Sponsors can allocate certain investment responsibilities to a registered investment adviser unit of Envestnet. The unit or the sponsor creates an investment lineup from a pre-approved list of options. The firm monitors performance and tells MassMutual to adjust investment lineups when necessary. MassMutual delivers its services through intermediaries — not directly to sponsors.
Change is permanent
“Whether the (fiduciary) rule changes or gets modified or repealed, the business model shift is here to stay,” said Carlo Guerrera, the Enfield, Conn.-based head of strategic relationship management for MassMutual. This represents the biggest change to the retirement industry since enactment of the Employee Retirement Income Security Act, he said.
For example, there will be greater fee transparency, primarily affecting sponsors, with a shift “to more fee-based vs. (the) traditional broker-of-record commission structure,” he said. “The fees charged by advisers and record keepers are displayed more like the mid- to large institutional market does today.”
MassMutual has a two-step call center policy that was in place before the fiduciary rule took effect. Initial participant calls are treated as education requests. If participants seek more detailed information, they are transferred to the plan's adviser, who is the fiduciary.
Principal Financial Inc., Des Moines, Iowa, is maintaining its focus on education, providing participants with information via webinars and call centers, said Joni Tibbets, vice president of retirement solutions.
If participants want more details on IRA rollovers or annuities, call-center representatives will direct the calls to Principal Securities Inc., a separate broker-dealer within the company.
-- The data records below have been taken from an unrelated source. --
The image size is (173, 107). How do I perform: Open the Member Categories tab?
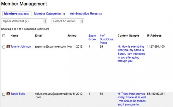coord(49,14)
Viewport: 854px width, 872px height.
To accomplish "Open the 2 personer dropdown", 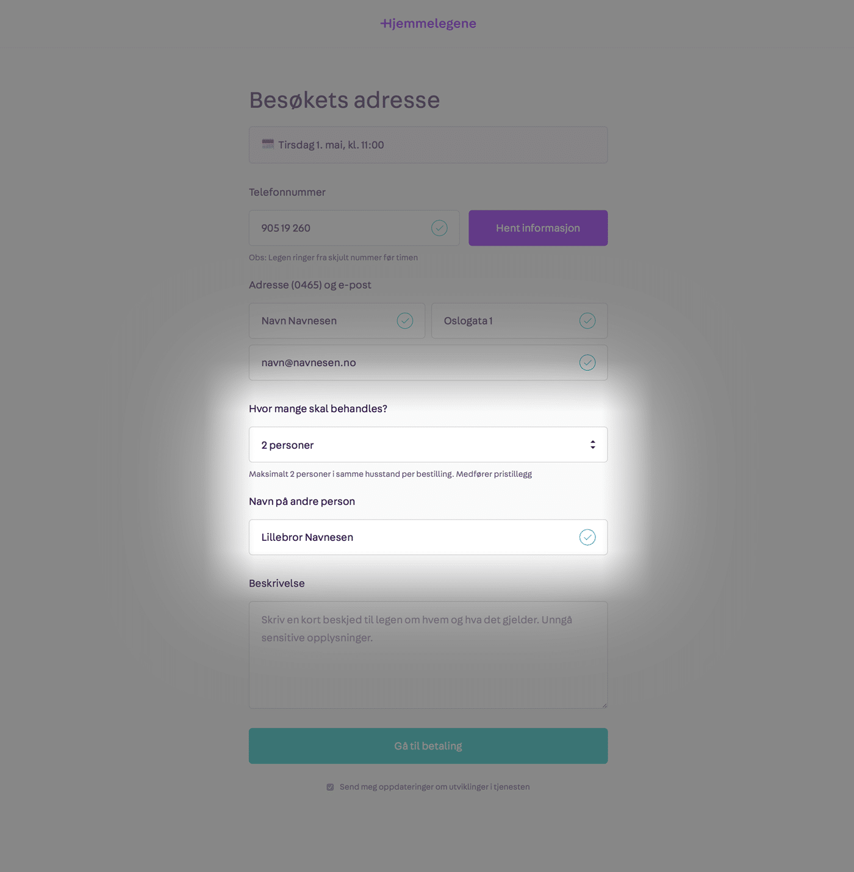I will click(x=428, y=445).
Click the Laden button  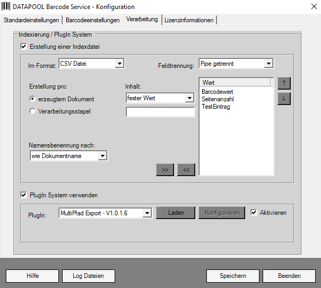coord(176,213)
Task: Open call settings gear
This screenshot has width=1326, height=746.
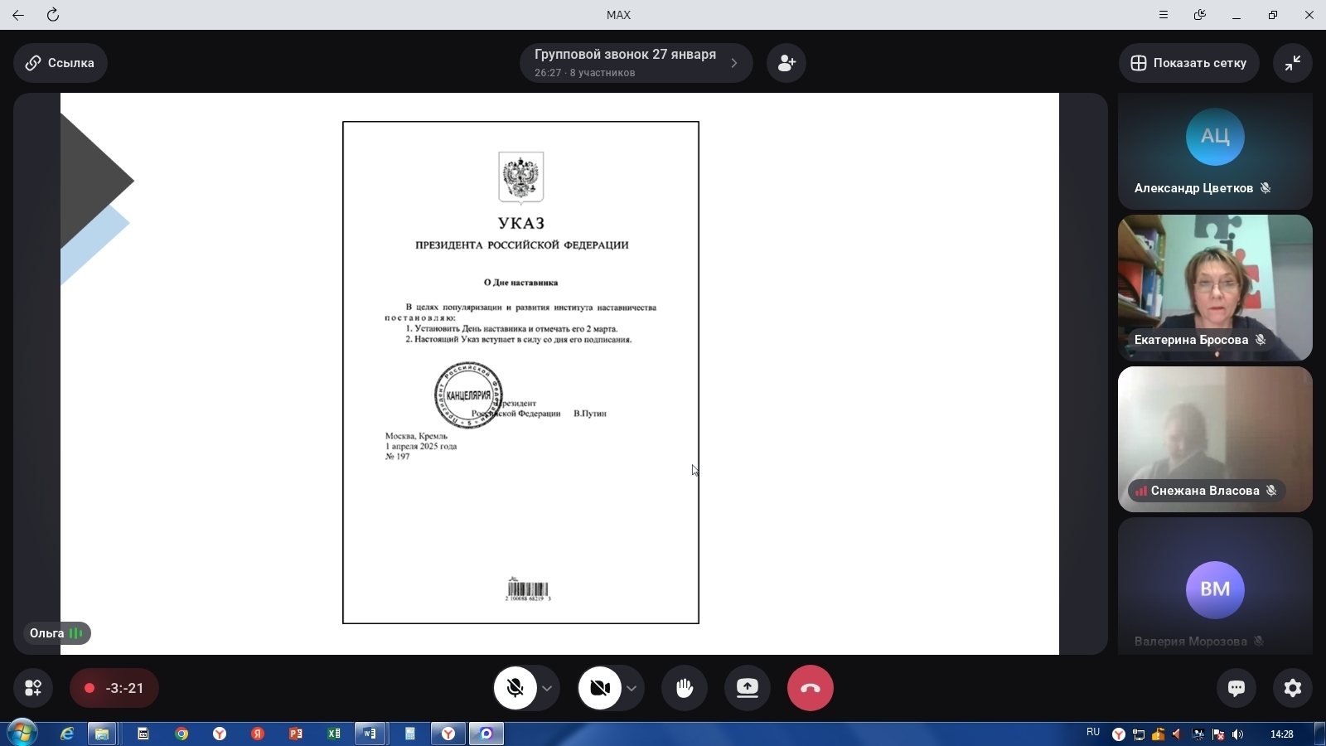Action: (x=1293, y=688)
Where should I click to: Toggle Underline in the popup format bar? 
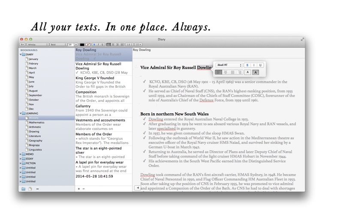click(260, 65)
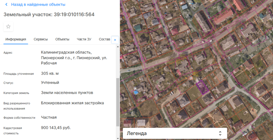This screenshot has width=273, height=140.
Task: Click the cadastral value 900 143,45 руб.
Action: point(56,128)
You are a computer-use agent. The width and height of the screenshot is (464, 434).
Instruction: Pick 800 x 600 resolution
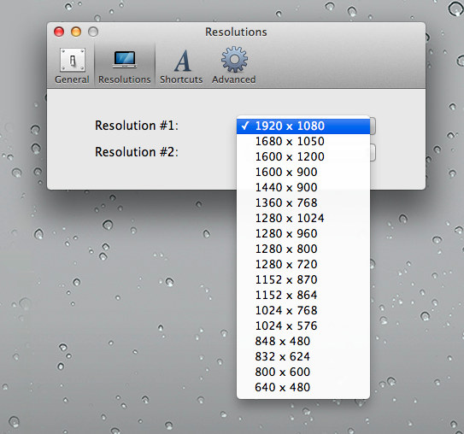[303, 372]
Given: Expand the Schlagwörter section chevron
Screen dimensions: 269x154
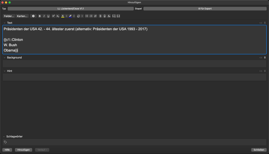Looking at the screenshot, I should pyautogui.click(x=4, y=136).
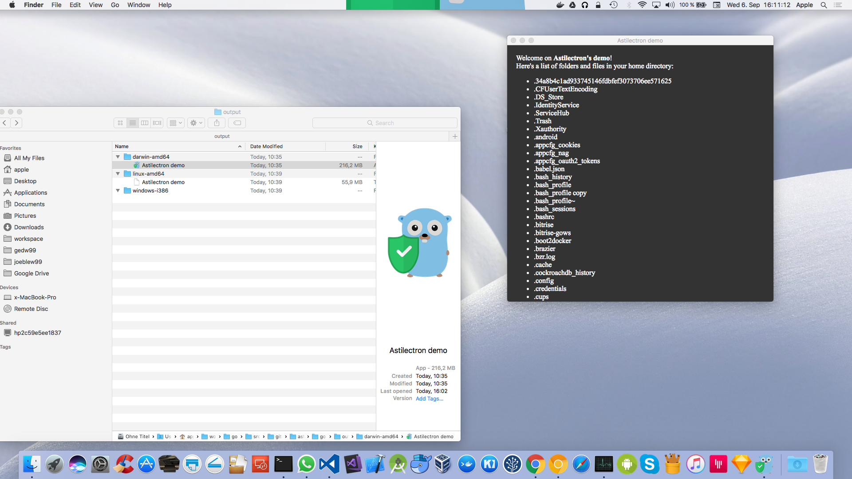Image resolution: width=852 pixels, height=479 pixels.
Task: Collapse the darwin-amd64 folder disclosure triangle
Action: (x=118, y=157)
The fiduciary rule means information about “benefit events” — such as job changes and roll-ins from former employers — are now considered fiduciary advice, she said.
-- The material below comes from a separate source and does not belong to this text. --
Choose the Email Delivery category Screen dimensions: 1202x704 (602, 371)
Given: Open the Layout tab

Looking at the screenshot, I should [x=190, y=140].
Fiduciary rule-related changes for John Hancock Retirement Plan Services, Boston, concentrated primarily on adjusting question-and-answer documents for call-center employees and increasing call center monitoring to ensure services meet the DOL requirements, said Patrick Murphy, the company's president. “Our strategy hasn't changed,” he said.
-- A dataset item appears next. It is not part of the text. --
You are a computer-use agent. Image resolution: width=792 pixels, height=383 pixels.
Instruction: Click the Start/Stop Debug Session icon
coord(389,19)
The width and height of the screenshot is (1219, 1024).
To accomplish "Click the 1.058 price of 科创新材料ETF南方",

Much of the work involved discussions with plan advisers and consultants and distribution partners “to understand what we are doing,” he added. “Sponsors have been pretty steady and pretty calm given the media attention.”
John Hancock offers a two-step call center process. If participants' initial education information calls venture into specific questions about what to do, representatives will direct the calls to its personal financial solutions group.
At T. Rowe Price Inc., Baltimore, call center representatives present educational information to participants inquiring about what to do if they are retiring or moving to another job, said Diana Awed, head of product and marketing for T. Rowe Price Retirement Plan Services.
“Education is the most important,” she said. “We walk them through four choices and provide pros and cons, but we don't lead them into choices.” The choices are keeping retirement accounts with their current employer, rolling over the accounts to a new employer, doing an IRA rollover or taking a lump sum. Information also is available on a T. Rowe Price website.
If a participant requests information on an IRA rollover to T. Rowe Price, that's a fiduciary action and the call will be directed to the a separate retail services team within T. Rowe Price. “We have clearly delineated service teams,” Ms. Awed said.
“We have clearly delineated service teams,” Ms. Awed said.